**Énoncé écrit A:**
Réécrivez sous forme de liste le paragraphe de l'extrait choisi qui commence par « Dépendant des conditions de température », en gardant ses faits principaux.
**Énoncé écrit B:**
D'après l'extrait choisi, en quelle année La Facture a-t-elle révélé l'ampleur des dommages causés par la pyrite ?
**Énoncé écrit C:**
Transcrivez le passage de l'extrait choisi qui commence par « C'était donc en » et va jusqu'à « Voici notre enquête. ».
───── Extrait choisi ─────
Émission 234

Le mardi 14 janvier 2003



ENQUÊTE:
Pyrite : exigez la pierre «DB»!




Du pied des Laurentides, en passant par Montréal jusqu'aux buttes de la Montérégie, le sol de cette vaste région est argileux et riche en toutes sortes de pierres qu'on utilise comme remblais sous les dalles de béton des maisons. Cependant, ce sol est aussi riche en pyrite, un minerai explosif qui fait soulever les dalles de béton. En 1997, La Facture révélait l'ampleur des dommages. À l'époque, notre équipe avait visité des maisons attaquées par la pyrite.

 

Le reportage en bref…

«Pour rectifier ce problème, il faut enlever tout le plancher de béton, également toute la pierre qui se trouve en-dessous.»

La source du problème : la pierre qui se trouve sous la maison. Cette pierre, le shale, peut contenir un minéral, la pyrite, qui sous certains conditions, gonfle. Une véritable bombe à retardement sous les fondations de centaines, peut-être même de milliers de maisons du Québec…


«On voit autour, en périphérie de cette pyrite, la rouille, qui s'est formée».

Dépendant des conditions de température, d'humidité, ce minéral va s'oxyder plus ou moins rapidement. La rouille produite va ensuite se transformer en gypse, dont le volume peut gonfler cent fois. Jusqu'à 100 fois son volume, c'est assez puissant pour soulever une dalle de béton et causer des dégâts importants à une bâtisse. Malheureusement, il n'y a encore aucune norme de contrôle sur la qualité de la pierre de remblais. Rien n'empêcherait le problème de se répéter…

 


Le suivi...

C'était donc en 1997. L'enquête de La Facture avait créé un raz-de-marée chez les propriétaires de maison, surtout en banlieue-sud de Montréal. En 1998 et par la suite, nous sommes revenus à quelques reprises sur le sujet. Nous avons gardé contact avec ces familles victimes de la pyrite et nous sommes retournés les voir.
Quatre ans plus tard, comment ces propriétaires s'en sont-ils sortis? Et, aujourd'hui, sommes-nous mieux protégés? Voici notre enquête.
───── Liste des lignes ─────
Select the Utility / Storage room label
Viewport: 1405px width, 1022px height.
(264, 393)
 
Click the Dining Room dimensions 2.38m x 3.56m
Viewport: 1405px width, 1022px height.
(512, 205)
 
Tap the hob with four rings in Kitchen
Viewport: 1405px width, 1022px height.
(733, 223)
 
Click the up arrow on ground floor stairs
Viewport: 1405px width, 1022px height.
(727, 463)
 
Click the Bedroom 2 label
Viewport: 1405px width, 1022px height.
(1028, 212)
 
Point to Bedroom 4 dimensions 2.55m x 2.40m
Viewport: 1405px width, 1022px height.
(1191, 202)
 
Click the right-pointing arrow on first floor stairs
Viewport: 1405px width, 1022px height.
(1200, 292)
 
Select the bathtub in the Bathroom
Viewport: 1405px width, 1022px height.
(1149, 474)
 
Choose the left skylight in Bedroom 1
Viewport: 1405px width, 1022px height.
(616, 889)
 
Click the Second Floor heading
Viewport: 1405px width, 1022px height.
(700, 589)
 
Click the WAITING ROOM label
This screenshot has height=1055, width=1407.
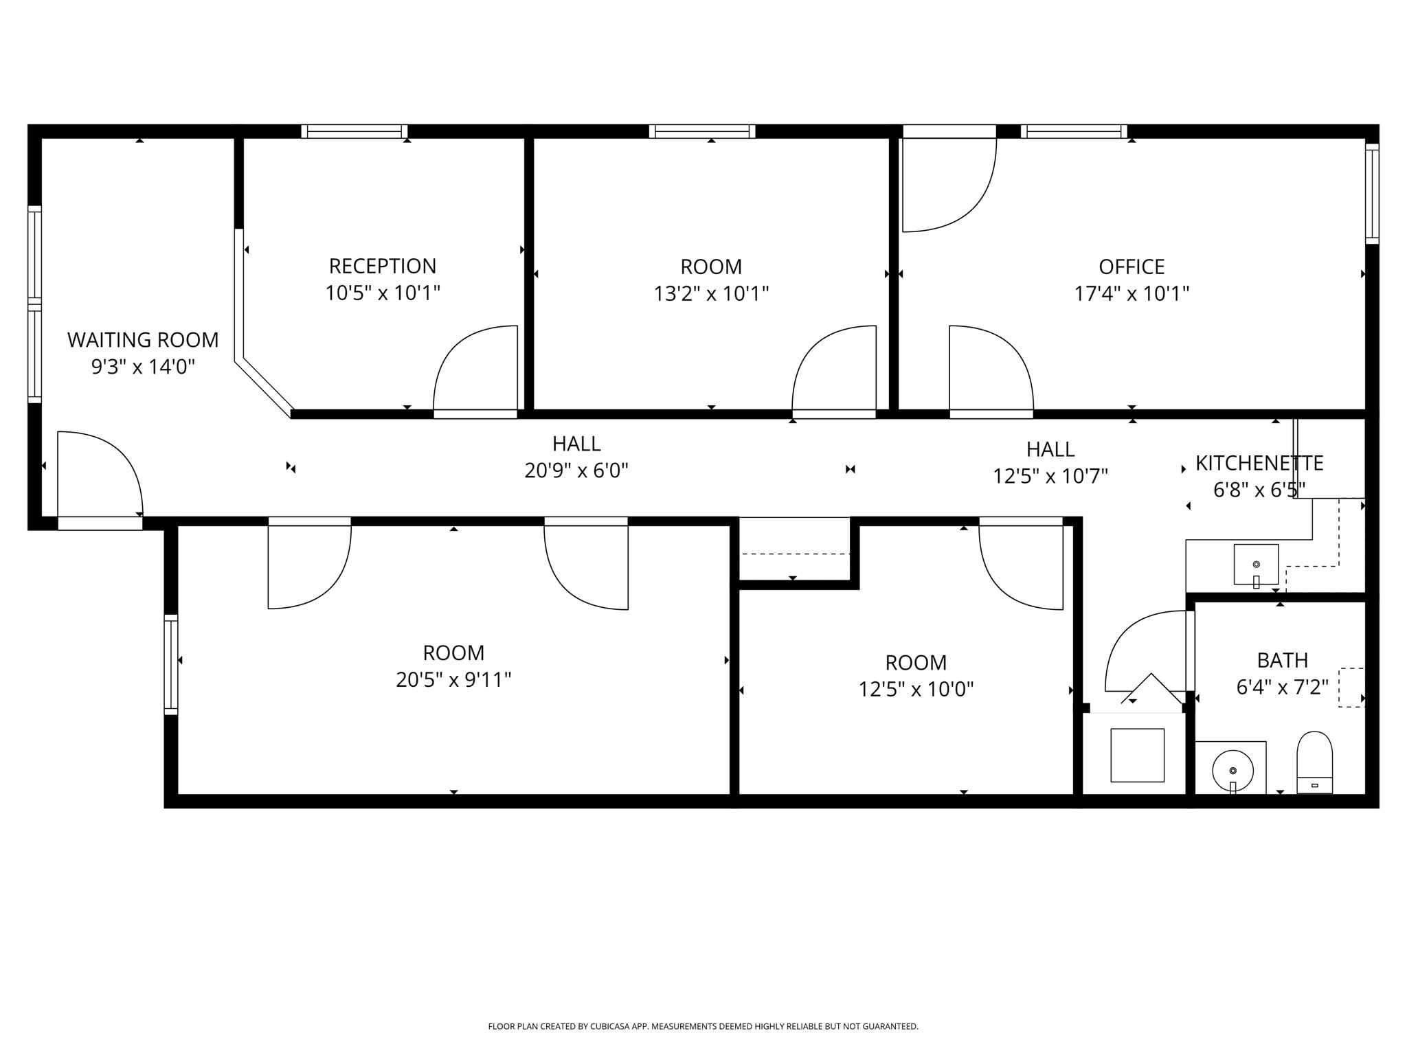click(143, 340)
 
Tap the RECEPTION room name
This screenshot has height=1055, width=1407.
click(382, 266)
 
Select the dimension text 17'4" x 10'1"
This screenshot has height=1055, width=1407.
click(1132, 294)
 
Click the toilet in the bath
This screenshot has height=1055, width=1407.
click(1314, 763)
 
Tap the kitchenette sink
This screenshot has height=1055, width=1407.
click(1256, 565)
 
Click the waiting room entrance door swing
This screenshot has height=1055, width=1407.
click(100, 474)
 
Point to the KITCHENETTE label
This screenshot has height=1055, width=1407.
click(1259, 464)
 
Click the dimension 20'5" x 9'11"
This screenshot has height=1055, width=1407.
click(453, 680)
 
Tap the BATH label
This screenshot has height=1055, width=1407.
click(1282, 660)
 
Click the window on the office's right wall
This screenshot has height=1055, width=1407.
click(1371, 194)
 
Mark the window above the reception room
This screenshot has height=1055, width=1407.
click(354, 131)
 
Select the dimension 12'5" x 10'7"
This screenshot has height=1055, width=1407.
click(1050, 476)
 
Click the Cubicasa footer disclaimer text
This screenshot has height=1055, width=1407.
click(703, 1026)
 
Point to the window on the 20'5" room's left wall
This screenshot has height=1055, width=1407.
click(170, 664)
─────
───── Liste des lignes ─────
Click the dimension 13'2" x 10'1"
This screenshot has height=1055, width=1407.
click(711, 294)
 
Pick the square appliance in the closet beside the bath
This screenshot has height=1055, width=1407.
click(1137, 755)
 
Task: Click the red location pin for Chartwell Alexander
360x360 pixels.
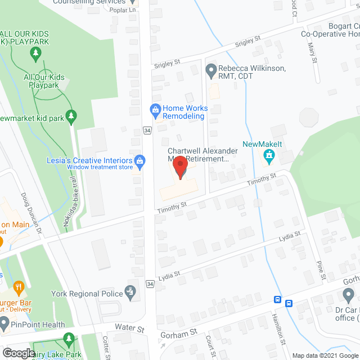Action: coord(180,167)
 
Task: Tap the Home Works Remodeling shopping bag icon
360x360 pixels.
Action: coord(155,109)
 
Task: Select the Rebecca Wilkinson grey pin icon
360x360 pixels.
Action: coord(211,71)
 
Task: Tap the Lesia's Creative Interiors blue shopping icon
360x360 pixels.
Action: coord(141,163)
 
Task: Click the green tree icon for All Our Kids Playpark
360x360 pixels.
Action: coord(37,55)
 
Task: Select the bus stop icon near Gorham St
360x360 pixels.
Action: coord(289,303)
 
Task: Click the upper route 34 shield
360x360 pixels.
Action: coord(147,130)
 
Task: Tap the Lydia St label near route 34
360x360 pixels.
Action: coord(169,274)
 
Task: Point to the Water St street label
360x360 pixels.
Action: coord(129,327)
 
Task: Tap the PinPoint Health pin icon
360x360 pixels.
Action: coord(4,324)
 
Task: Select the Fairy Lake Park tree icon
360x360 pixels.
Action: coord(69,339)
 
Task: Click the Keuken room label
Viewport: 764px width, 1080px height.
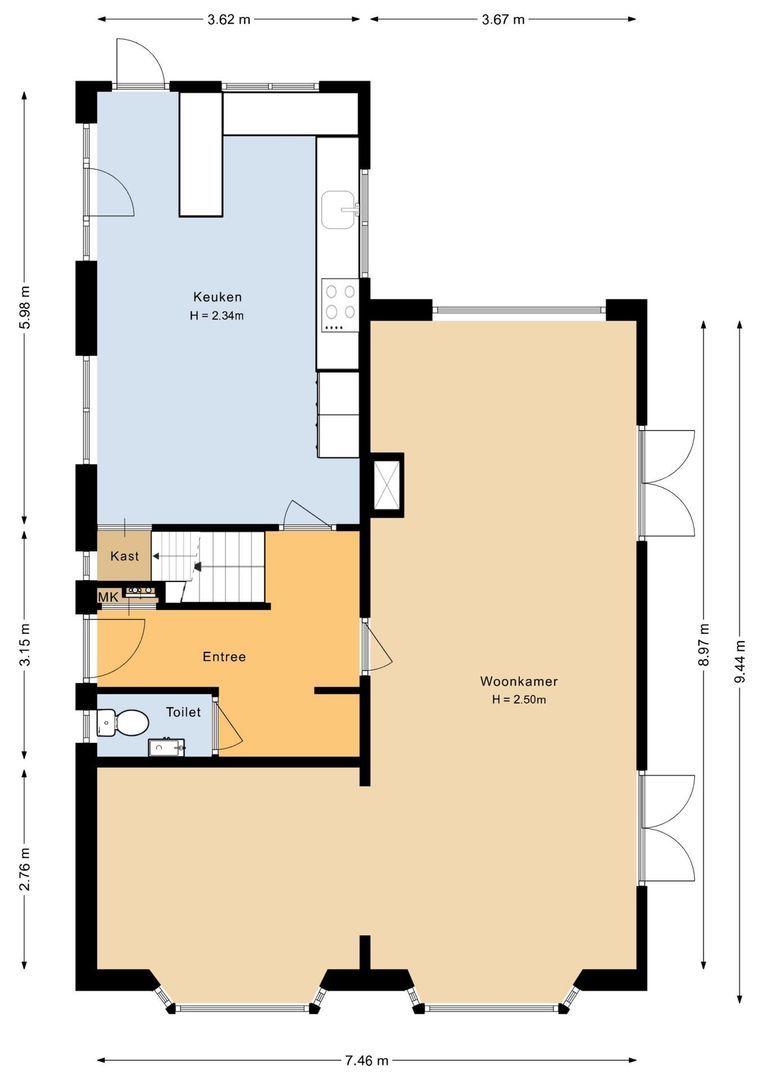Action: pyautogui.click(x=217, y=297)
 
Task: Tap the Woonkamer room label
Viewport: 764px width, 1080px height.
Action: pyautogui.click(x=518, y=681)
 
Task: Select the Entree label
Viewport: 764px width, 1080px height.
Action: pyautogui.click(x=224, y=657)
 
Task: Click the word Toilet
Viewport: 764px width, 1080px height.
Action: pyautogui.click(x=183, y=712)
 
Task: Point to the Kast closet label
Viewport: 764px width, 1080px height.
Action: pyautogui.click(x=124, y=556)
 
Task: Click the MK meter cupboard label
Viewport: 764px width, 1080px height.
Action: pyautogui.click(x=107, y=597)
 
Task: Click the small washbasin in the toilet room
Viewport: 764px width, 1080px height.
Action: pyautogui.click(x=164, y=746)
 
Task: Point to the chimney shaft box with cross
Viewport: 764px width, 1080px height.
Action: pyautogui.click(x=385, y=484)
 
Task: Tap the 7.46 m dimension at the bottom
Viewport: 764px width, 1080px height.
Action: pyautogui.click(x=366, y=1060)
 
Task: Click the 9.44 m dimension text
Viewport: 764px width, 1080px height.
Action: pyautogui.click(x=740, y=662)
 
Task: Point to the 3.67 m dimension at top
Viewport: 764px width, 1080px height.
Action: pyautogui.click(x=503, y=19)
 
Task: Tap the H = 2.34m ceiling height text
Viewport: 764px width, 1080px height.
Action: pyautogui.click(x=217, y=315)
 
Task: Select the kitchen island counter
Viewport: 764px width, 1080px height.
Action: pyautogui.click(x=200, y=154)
─────
**Réponse A:**
- La pyrite s'oxyde plus ou moins vite selon la température et l'humidité.
- La rouille produite se transforme en gypse, dont le volume peut augmenter jusqu'à cent fois.
- Ce gonflement est assez puissant pour soulever une dalle de béton et causer des dégâts importants à un bâtiment.
- Aucune norme ne contrôle encore la qualité de la pierre de remblai, si bien que rien n'empêcherait le problème de se répéter.

**Réponse B:**
En 1997.

**Réponse C:**
C'était donc en 1997. L'enquête de La Facture avait créé un raz-de-marée chez les propriétaires de maison, surtout en banlieue-sud de Montréal. En 1998 et par la suite, nous sommes revenus à quelques reprises sur le sujet. Nous avons gardé contact avec ces familles victimes de la pyrite et nous sommes retournés les voir.
Quatre ans plus tard, comment ces propriétaires s'en sont-ils sortis? Et, aujourd'hui, sommes-nous mieux protégés? Voici notre enquête.